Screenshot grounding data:
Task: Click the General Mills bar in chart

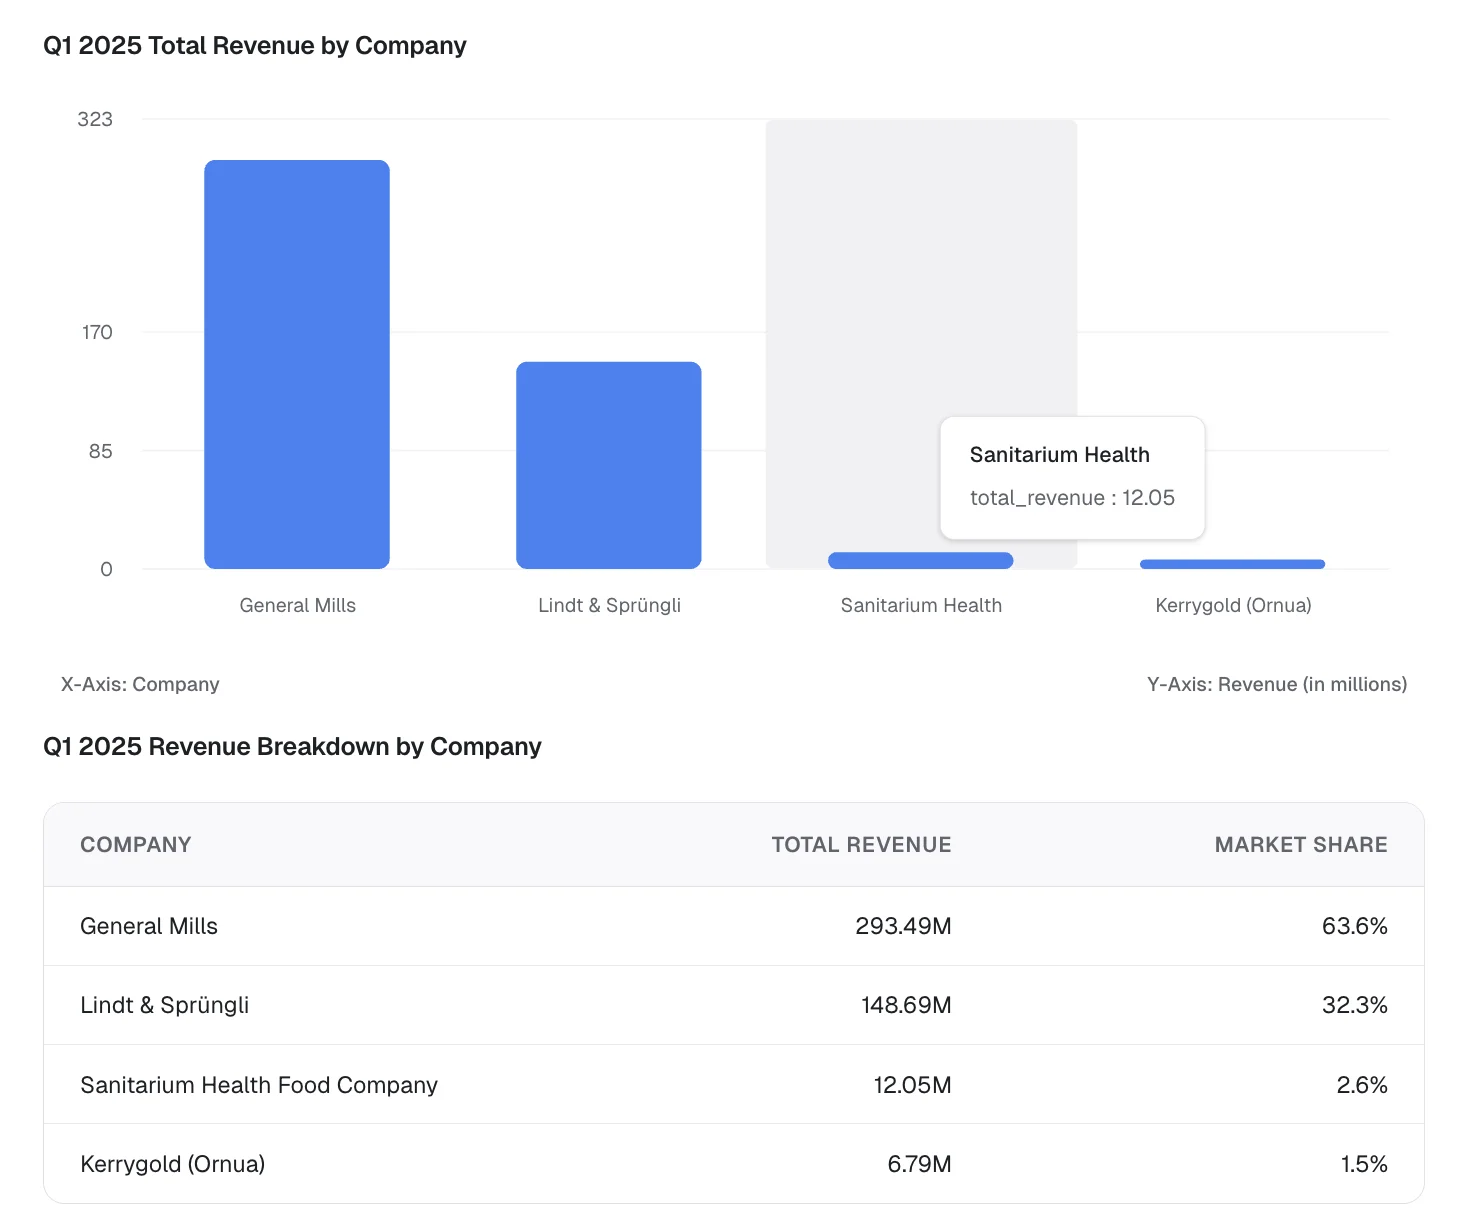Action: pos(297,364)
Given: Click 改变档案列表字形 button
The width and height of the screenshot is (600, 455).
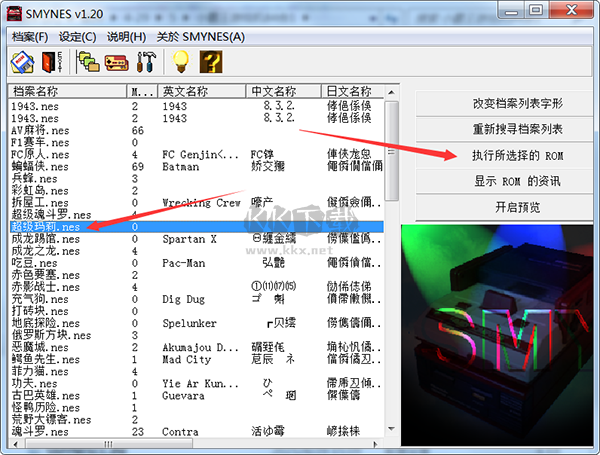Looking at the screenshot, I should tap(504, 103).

§ **EXERCISE GOAL**
Only the pictures may be dropped; print every record exactly as given.

§ **RESPONSE BELOW**
Task: Click the General Mills bar in chart

Action: pos(297,364)
Given: Click 改变档案列表字形 button
The width and height of the screenshot is (600, 455).
Looking at the screenshot, I should tap(504, 103).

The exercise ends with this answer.